"""

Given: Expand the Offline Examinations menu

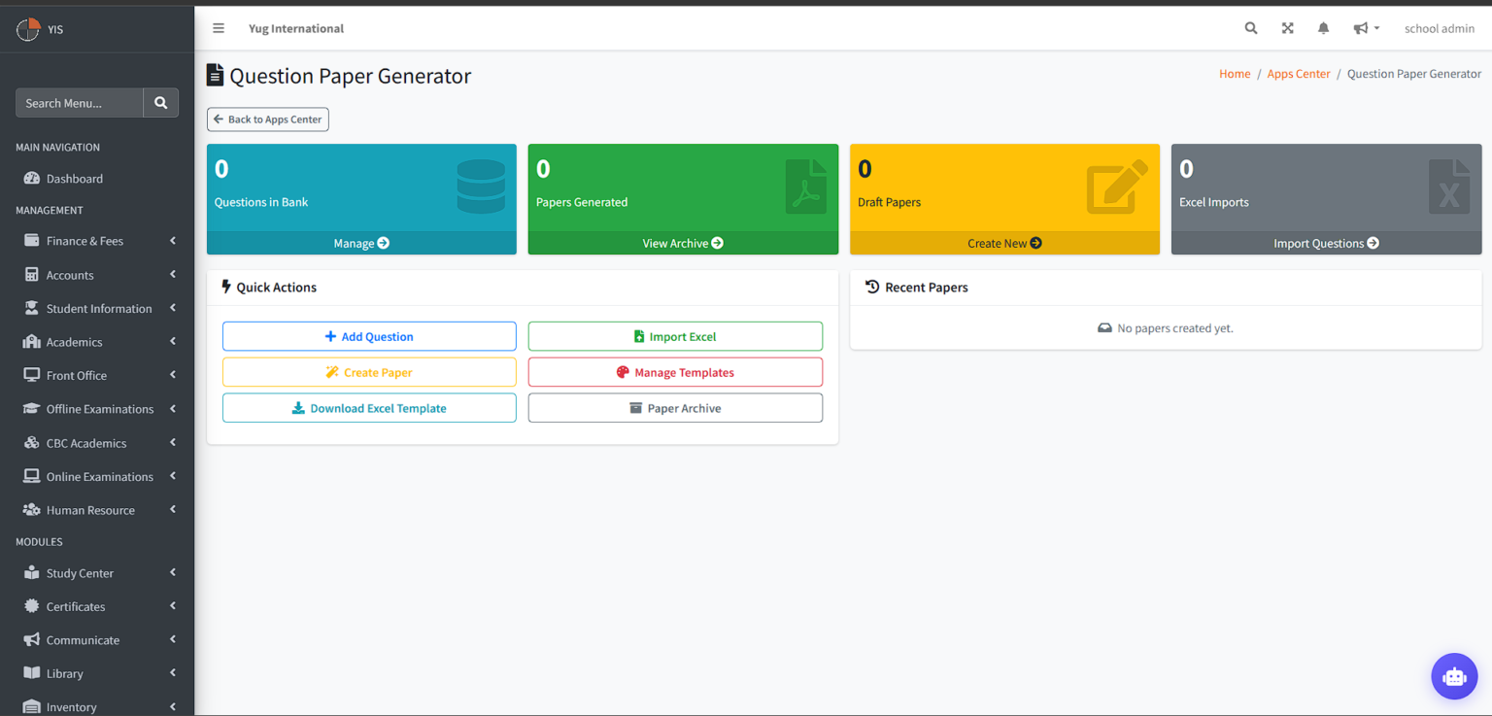Looking at the screenshot, I should pyautogui.click(x=100, y=408).
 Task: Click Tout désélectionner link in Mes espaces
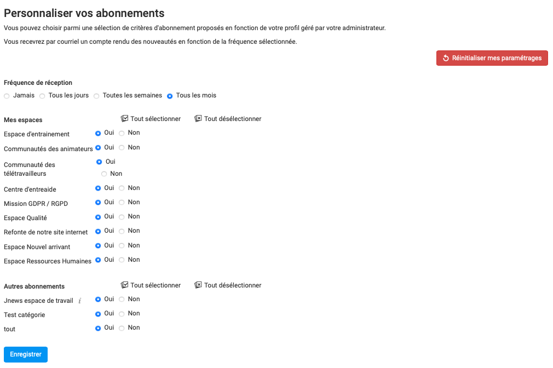[x=233, y=119]
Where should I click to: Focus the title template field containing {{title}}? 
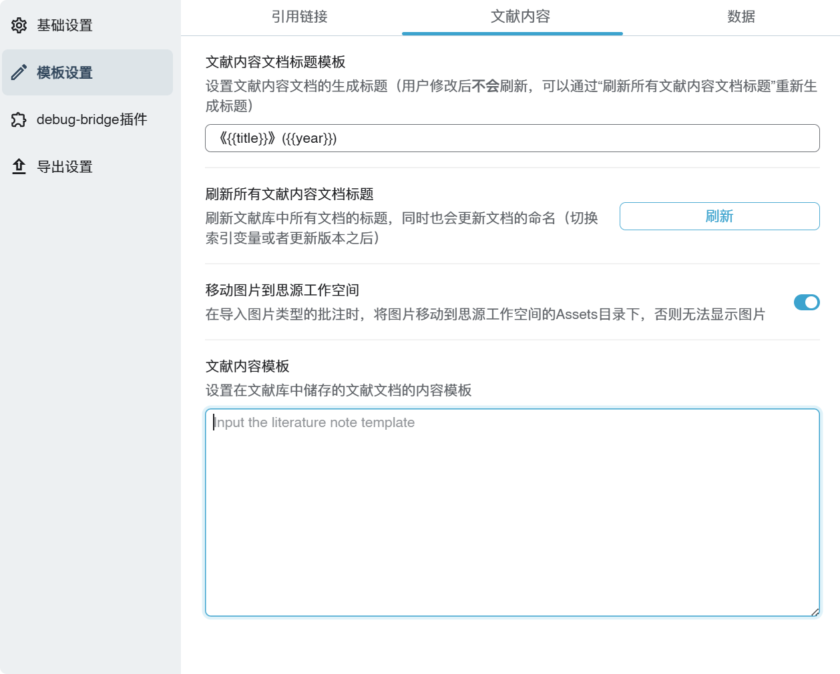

"""

#### Énoncé de l'exercice
Réécrivez toutes les lignes du matériel ci-dessus sous forme de liste JSON de chaînes, une chaîne par ligne, en omettant les lignes vides. N'incluez pas les images dans votre réponse.

#### Réponse
[
  "Given: Expand the Offline Examinations menu",
  "Looking at the screenshot, I should pyautogui.click(x=100, y=408).",
  " Task: Click Tout désélectionner link in Mes espaces",
  "[x=233, y=119]",
  "Where should I click to: Focus the title template field containing {{title}}? "
]